▸ EXERCISE INSTRUCTIONS
Your job is to set down the stretch of entries that opens with the line containing "You are a GUI" and closes with the line containing "This screenshot has height=882, width=1175.". Keep both end lines, copy each exactly, and add nothing.

▸ INFORMATION GIVEN
'''

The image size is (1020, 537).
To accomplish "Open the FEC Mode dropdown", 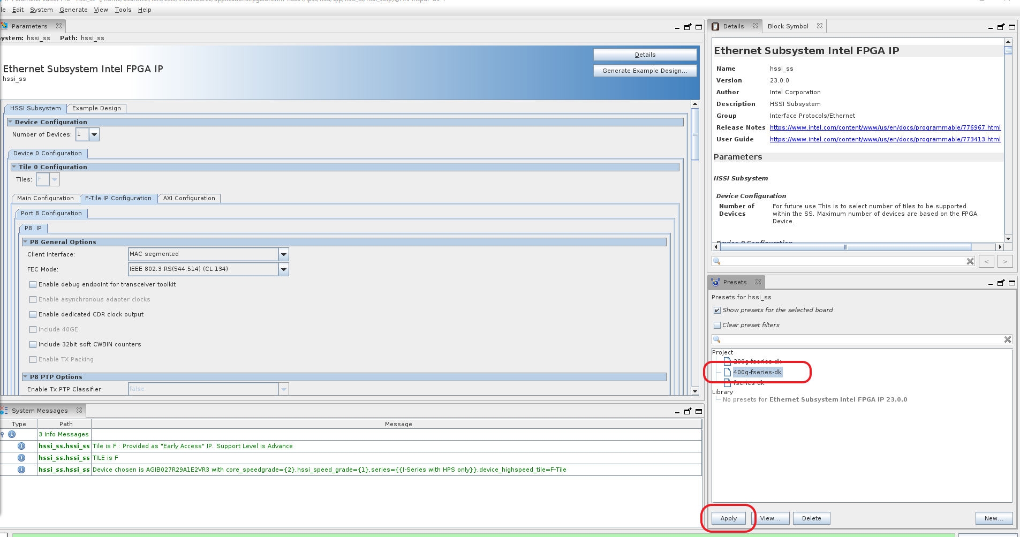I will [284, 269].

'''
'''

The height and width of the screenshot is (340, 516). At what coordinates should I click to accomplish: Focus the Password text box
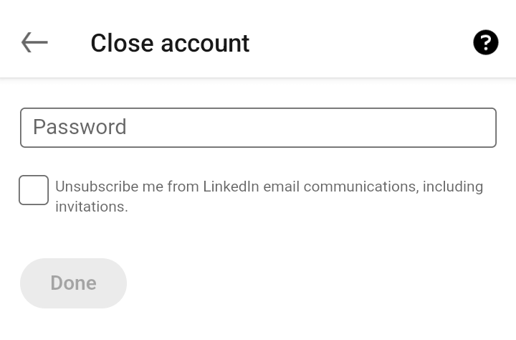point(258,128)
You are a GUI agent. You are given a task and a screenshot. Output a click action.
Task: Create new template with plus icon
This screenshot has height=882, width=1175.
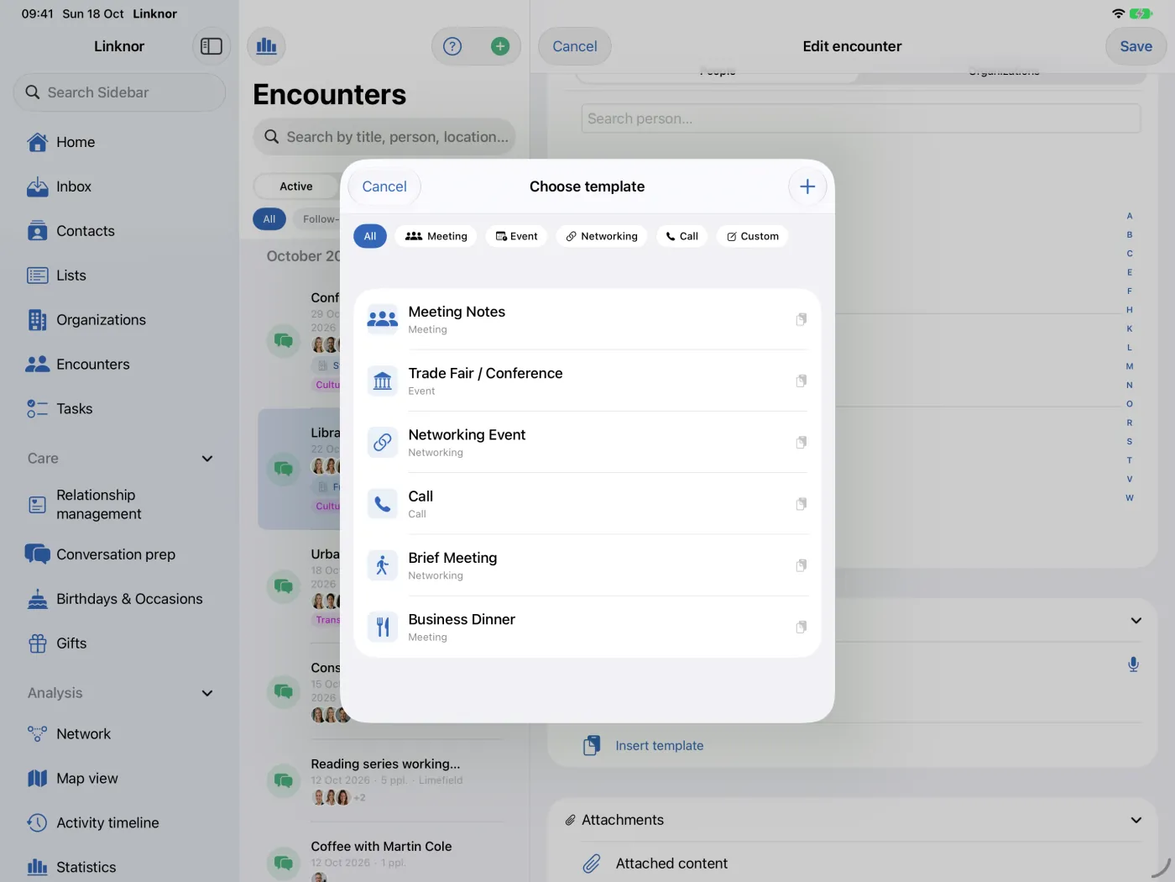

'''
'''

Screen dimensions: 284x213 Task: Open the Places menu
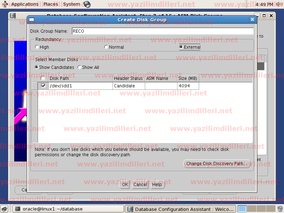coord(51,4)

'''

▸ EXPECTED ANSWER
You are a GUI agent. You are given a task and a screenshot. Output a click action.
Task: Create new template with plus icon
This screenshot has height=882, width=1175.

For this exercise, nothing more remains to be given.